* Action demandée A: Dans l'extrait fourni, relevez les étapes qui peuvent occuper un projet soumis à l'IODP pendant qu'il reste à l'étude.
* Action demandée B: D'après l'extrait fourni, de quelle ville l'expédition est-elle partie ?

* Extrait fourni:
La communauté scientifique étudie depuis longtemps l’arc volcanique sous-marin qui va de la Grèce à la Turquie. Ici, la plaque tectonique africaine glisse sous la plaque européenne. Ce mouvement alimente un volcanisme très surveillé pour sa capacité à générer des éruptions potentiellement dévastatrices. "On sait désormais qu’il est capable de produire ce type d’activité extrêmement violente. En Europe?! "

Et là, je vous arrête tout de suite : ce genre d’explosion n’est pas attendue pour demain?!

"Mais cela nous apprend des choses fondamentales sur la manière dont fonctionne le volcanisme."

Un bateau hors norme pour deux mois

Cette découverte et le matériel récoltés pour analyse (3,4 km en linéaire de carottes bout à bout) viennent à point nommé pour satisfaire l’appétit de la communauté scientifique… que l’éruption du Hunga Tonga a aiguisé?! Cette incroyable issue, le volcanologue ne l’avait pas envisagée, sept ans plus tôt, en tentant sa chance auprès de l’International Ocean Discovery Program  (IODP).

Seules cinq ou six expéditions annuelles sont retenues, parmi des propositions parvenant de la planète entière. « C’est quand même des expéditions à 15 M€ », rappelle Tim Druitt. Une fois soumis, un projet peut rester à l’étude jusqu’à douze ans, entre préparation, évaluations, faisabilité. Il en a fallu sept, pour que l’IODP le retienne et finance.

Nous sommes partis de Tarragone le 11 décembre 2022. À partir de là : deux mois sans que personne ne monte ni ne descende du bateau (sauf l’exception pour Arte), en travaillant 12 heures par jour.

[Enregistrements issus d'une collecte de données]
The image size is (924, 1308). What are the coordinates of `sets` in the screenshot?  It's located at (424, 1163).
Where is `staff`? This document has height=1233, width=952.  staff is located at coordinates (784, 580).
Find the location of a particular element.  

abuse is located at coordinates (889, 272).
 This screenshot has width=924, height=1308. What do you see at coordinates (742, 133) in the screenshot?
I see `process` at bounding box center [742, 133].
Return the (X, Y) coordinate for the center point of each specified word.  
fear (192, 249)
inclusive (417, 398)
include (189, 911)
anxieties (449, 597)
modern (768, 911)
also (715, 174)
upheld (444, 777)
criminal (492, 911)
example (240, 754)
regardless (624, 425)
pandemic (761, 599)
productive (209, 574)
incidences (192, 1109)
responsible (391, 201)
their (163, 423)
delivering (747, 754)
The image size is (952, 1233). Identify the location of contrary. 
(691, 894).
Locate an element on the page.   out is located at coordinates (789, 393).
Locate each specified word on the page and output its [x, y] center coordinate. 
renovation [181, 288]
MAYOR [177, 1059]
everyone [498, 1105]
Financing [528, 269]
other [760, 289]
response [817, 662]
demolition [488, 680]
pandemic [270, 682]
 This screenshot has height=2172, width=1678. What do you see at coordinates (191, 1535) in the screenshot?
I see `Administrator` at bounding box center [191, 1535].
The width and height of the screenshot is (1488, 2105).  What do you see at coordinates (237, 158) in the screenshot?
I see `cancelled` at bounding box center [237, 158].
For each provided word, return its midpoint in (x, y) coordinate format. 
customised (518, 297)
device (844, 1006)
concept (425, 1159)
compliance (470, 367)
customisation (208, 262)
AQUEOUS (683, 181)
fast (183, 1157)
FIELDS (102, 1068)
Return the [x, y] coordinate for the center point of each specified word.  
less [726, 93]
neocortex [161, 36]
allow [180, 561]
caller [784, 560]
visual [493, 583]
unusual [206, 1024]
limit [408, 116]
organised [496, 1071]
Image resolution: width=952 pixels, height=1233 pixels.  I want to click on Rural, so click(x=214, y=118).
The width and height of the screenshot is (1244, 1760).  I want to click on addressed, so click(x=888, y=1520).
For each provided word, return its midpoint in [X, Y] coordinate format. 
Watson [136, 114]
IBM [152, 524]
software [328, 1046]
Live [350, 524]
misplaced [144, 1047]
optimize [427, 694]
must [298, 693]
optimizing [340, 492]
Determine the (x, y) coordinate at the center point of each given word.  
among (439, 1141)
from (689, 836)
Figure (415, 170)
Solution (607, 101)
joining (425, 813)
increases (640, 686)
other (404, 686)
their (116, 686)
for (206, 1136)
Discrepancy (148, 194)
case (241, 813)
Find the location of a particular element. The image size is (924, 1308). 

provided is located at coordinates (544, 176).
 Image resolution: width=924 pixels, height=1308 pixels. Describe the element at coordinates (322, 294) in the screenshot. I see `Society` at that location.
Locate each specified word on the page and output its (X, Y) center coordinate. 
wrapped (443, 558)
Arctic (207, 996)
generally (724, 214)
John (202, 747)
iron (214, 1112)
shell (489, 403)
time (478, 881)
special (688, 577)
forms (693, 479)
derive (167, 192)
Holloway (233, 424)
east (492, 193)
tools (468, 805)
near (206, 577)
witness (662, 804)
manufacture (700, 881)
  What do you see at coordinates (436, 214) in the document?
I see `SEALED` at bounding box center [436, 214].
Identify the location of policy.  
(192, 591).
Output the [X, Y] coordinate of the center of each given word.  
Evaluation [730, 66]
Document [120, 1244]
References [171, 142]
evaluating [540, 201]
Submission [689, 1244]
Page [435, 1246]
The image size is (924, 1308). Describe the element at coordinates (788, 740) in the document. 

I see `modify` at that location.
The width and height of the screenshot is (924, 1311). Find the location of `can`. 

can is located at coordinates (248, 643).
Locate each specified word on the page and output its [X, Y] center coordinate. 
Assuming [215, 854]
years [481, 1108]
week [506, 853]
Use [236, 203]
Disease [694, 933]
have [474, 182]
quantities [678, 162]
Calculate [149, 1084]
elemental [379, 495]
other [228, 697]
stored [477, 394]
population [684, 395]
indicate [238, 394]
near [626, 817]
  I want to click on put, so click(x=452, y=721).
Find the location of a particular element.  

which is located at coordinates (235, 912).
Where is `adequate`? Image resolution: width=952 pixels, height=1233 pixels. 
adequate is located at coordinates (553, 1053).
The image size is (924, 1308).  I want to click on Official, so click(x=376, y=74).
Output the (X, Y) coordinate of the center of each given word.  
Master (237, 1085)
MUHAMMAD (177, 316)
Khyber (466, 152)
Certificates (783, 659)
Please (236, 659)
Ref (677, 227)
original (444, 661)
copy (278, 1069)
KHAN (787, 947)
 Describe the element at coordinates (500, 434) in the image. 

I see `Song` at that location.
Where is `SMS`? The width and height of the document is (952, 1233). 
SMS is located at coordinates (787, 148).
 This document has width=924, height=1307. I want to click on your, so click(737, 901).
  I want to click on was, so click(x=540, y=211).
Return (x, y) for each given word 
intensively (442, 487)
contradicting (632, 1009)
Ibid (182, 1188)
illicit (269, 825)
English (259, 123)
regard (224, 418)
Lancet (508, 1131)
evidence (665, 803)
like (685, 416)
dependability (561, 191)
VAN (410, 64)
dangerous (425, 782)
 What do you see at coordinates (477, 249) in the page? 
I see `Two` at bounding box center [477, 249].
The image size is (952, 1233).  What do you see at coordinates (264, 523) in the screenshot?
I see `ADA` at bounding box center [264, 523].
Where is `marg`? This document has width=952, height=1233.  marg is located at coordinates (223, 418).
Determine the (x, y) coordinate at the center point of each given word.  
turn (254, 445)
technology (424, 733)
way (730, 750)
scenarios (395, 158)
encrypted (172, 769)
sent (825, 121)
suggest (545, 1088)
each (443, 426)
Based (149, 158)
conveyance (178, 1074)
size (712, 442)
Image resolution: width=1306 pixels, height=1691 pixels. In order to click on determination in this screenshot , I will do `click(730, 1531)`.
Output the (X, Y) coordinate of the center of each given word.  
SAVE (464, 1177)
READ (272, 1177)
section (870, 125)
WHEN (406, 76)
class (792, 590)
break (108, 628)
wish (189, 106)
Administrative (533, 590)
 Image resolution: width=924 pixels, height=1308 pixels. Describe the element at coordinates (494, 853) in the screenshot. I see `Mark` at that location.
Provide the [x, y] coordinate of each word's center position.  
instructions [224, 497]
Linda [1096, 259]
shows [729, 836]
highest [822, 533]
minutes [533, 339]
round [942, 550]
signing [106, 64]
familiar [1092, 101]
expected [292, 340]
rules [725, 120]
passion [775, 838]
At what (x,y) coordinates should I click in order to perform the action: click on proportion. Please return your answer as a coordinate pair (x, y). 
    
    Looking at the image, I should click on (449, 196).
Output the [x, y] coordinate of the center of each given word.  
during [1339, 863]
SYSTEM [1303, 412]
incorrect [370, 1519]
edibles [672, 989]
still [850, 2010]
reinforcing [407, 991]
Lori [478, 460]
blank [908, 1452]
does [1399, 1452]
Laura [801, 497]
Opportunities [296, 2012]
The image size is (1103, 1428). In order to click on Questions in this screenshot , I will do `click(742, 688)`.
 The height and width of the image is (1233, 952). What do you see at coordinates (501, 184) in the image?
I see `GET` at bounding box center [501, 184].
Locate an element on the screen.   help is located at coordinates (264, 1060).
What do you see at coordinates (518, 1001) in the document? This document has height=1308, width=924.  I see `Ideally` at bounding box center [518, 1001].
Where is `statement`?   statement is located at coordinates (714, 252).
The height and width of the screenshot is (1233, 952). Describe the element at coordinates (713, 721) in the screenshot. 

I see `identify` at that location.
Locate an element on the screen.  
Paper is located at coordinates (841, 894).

* Solution A: La préparation, les évaluations et la faisabilité.

* Solution B: De Tarragone.